OBJECTIF: Quel est, s'il vous plaît, le montant du prix attribué au film d'après le texte sur Crónicas del absurdo ?

EXTRAIT DU TEXTE:
== == ==
Le documentaire Crónicas del absurdo de Miguel Coyula : meilleur film de la compétition Envision du prestigieux Festival IDFA d’Amsterdam
Crónicas del absurdo (77 min.), la dernière œuvre du Cubain Miguel Coyula, a remporté le prix du meilleur film dans la compétition Envision du Festival international du film documentaire d’Amsterdam (IDFA), l’événement annuel le plus important et le plus influent consacré au genre documentaire.
« Formellement complexe et doté d’un langage cinématographique qui émerge organiquement et directement de ses limites, ce film nous a impressionnés par son utilisation d’une piste audio comme journal politique. Pour sa forme radicale qui correspond et incarne l’esprit radical des artistes qui refusent d’être réduits au silence, le jury décerne le prix du meilleur film de l’IDFA à Crónicas del absurdo de Miguel Coyula », peut-on lire dans la décision qui attribue le prix de 15 000 euros.
« Merci à tous ceux qui ont rendu cela possible », a déclaré Miguel Coyula ce vendredi sur les réseaux sociaux après avoir partagé la bonne nouvelle.
== == ==
ENTRÉES:
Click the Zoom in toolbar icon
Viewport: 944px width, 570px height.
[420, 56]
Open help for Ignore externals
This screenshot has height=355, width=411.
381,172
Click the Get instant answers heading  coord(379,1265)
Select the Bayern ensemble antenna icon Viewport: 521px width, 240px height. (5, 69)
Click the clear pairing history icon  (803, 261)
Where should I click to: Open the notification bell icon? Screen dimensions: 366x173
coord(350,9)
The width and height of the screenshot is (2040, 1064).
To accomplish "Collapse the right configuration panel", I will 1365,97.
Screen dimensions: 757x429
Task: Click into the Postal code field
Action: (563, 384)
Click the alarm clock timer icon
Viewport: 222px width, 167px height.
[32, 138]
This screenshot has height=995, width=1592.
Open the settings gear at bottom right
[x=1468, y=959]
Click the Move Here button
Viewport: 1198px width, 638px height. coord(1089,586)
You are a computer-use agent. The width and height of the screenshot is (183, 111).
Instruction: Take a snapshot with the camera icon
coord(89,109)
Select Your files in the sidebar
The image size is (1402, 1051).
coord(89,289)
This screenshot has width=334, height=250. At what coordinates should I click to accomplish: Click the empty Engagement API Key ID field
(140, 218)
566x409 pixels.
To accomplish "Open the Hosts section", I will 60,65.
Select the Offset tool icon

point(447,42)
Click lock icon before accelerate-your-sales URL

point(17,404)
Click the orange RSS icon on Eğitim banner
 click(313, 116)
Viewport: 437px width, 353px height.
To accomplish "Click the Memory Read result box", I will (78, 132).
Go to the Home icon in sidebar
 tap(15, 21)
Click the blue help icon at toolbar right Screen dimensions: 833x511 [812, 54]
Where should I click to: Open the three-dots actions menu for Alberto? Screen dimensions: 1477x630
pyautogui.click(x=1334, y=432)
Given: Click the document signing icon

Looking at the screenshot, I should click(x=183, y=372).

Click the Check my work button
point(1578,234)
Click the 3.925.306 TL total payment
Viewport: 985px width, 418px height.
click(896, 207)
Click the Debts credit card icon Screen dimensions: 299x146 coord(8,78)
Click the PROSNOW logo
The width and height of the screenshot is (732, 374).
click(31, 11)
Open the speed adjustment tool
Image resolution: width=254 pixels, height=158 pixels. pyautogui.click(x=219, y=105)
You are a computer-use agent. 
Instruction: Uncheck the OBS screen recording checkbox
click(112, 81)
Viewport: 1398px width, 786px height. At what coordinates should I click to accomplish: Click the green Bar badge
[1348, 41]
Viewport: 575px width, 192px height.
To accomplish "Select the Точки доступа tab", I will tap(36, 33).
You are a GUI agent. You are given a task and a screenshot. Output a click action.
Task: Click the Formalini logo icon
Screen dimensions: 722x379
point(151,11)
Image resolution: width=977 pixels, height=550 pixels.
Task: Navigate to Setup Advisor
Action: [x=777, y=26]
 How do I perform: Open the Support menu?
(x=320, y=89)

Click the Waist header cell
== == ==
RÉSULTAT OBTENU: 15 000 euros.